* **STUDY QUESTIONS**
1. Transcribe the passage of the wire-splicing thread that begins with the words containing "Just a little, how" and ends with "and Radio Shack.".
2. Pick up the thread on splicing small-gauge wire and continue it past its final line.

# Splicing #22awg wire and smaller



## Xnats (Dec 5, 2010)

Just a little, how to, on how to simplify wiring with N Scale. hopefully it will help someone. 

The Kato Turn-Outs come prewired with #26 AWG wiring. Most local places only sell connectors for #18 and larger. 









Everyone sells these those. The trade name is "chiclets" and you can find them in the communication isle of hardware stores and Radio Shack.









Make sure you ends are even, notice the jacket has not been stripped 









Insert your matching pair. Through the back you can see if they are set correctly.









Just use a pair of pliers or linemens and push the lock into place. 









The one on the right is fully locked. Most brands make a click noise, when in locks. 









In less then 30 seconds you are done


----------



## gunrunnerjohn (Nov 10, 2010)

I use a soldering iron and heat-shrink tubing, cheaper.


----------



## tjcruiser (Jan 10, 2010)

Clever ... Are those specific Chicklets only for one specific gauge of wire (26, in your case), or can they handle some range of wire, say 26 to 22 or something like that?

Thanks,

TJ


----------



## gunrunnerjohn (Nov 10, 2010)

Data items
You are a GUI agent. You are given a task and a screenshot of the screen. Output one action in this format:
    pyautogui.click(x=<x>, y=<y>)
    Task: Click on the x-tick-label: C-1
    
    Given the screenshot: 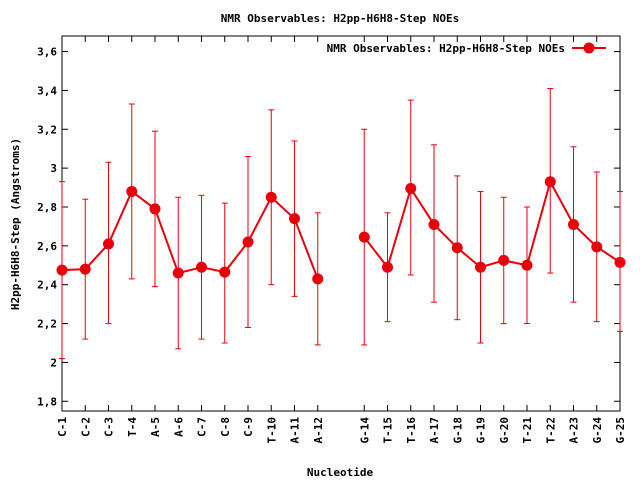 What is the action you would take?
    pyautogui.click(x=62, y=427)
    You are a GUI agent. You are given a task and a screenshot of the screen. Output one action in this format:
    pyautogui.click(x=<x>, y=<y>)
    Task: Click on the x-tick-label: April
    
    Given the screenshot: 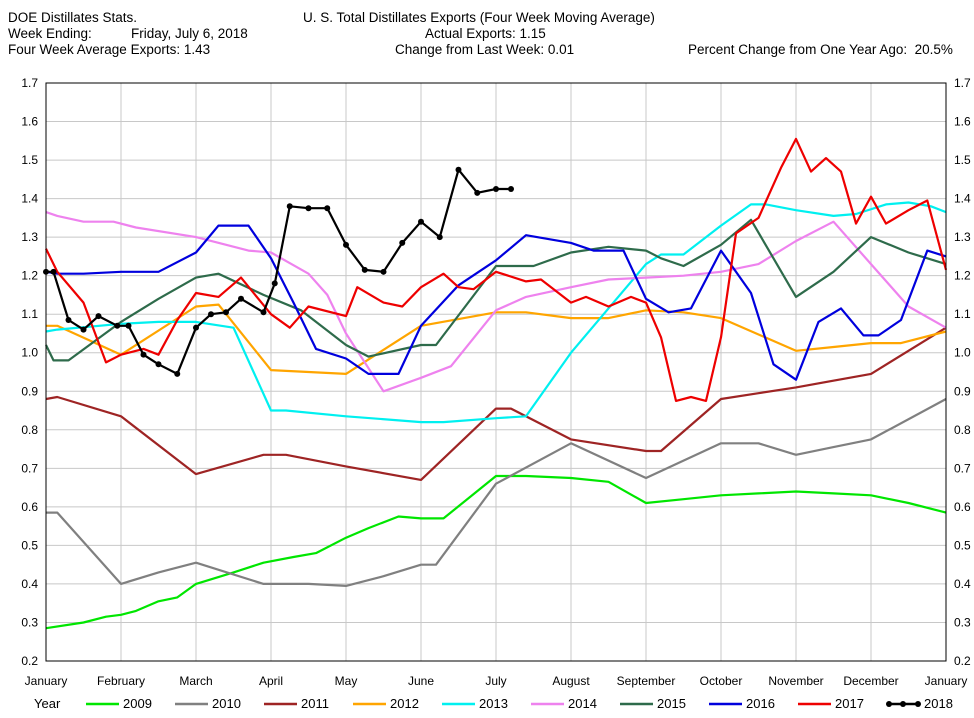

* **TASK-BY-TASK OUTPUTS**
1.
Just a little, how to, on how to simplify wiring with N Scale. hopefully it will help someone. 

The Kato Turn-Outs come prewired with #26 AWG wiring. Most local places only sell connectors for #18 and larger. 









Everyone sells these those. The trade name is "chiclets" and you can find them in the communication isle of hardware stores and Radio Shack.

2.
They normally will handle a limited range of wire sizes. Another option is these Dolphin crimp connectors, they'll handle any wire size you can stuff in, and they're very reliable once they are crimped. They're also cheaper... 










They come in gel filled versions for waterproof connections as well.


----------



## Guest (Feb 21, 2011)

gunrunnerjohn said:


> I use a soldering iron and heat-shrink tubing, cheaper.


X2, and you don;t have a big arse connector sticking up


----------



## fatalxsunrider43 (Mar 6, 2011)

Scothc Lock was a common splice component when I was a Cable Splicer for General Telephone in the 90's, good way to connect 22 Ga. wire,

fatalxsunrider43


----------



## tankist (Jun 11, 2009)

gunrunnerjohn said:


> I use a soldering iron and heat-shrink tubing, cheaper.


same here. cheaper, most reliable and no bulk dangling around. 

OP, soldering is not that hard, and soldering iron is a good investment for this hobby.


----------



## Xnats (Dec 5, 2010)

I'll agree that soldering is better hands down. More reliable, I would have to disagree. There is always the factor of operator error especial when new to soldering. I mechanical crimp is by far the most reliable. The second is a irreversible crimp. Just take a look at you Power Company or DOT work, no soldering going on out there. 
Why would someone buy Kato or any track with a roadbed already attached?
They are buying it, for the ease of set up. So if you have the kato turnouts or power supply track you have 4 choices, which come with a 26 awg lead. Leave your wiring up top on the table. Bury it in the foam if you used it. Drill a 1/2 hole to allow the premade plug to fit or solder it.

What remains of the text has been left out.